Methods: Age, gender, and education-matched 10 HC, 9 PD-FOG, and 10 PD-nFOG were recruited at our center. PD-FOG and PD-nFOG were also matched on disease duration and severity. 71 direction diffusion-weighted MRI and 8 non-diffusion encoded b0 images were acquired on a 3T Siemens Skyra scanner with three-shell (500s/mm2, 1000s/mm2, and 2500s/mm2). 1 b0 image was acquired with opposite phase-encode to correct for eddy-current distortion. Deterministic tracking was conducted using TrackVis between 15 bilateral regions comprising of the cortical, striatal, and brainstem regions. A symmetric structural connectivity matrix was generated by weighting the number of streamlines between the ROIs by the average fractional anisotropy (FA) of the streamlines, and the number of voxels through which the streamlines pass normalized by the total number of available voxels and fiber length. Streamline length less than 10mm were discarded. Cohen’s d (effect-size) map was obtained for each comparison between HC, PD-FOG, and PD-nFOG, and only those connectivity having high d (d>0.8) were retained.
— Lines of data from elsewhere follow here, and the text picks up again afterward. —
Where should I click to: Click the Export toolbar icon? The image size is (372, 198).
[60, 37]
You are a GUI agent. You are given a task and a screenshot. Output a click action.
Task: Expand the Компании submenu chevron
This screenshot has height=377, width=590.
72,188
Results: Our study revealed impaired structural connectivity among premotor area, mesencephalic locomotor area, ventral striatum, and locus coeruleus between PD-FOG and PD-nFOG.
Discussion and Conclusions: PD-FOG is due in part to impaired structural connectivity between midbrain locomotor regions and cortical structures.
Acknowledgements: This study was supported by IDeA award from NIH under grant number 5P20GM109025.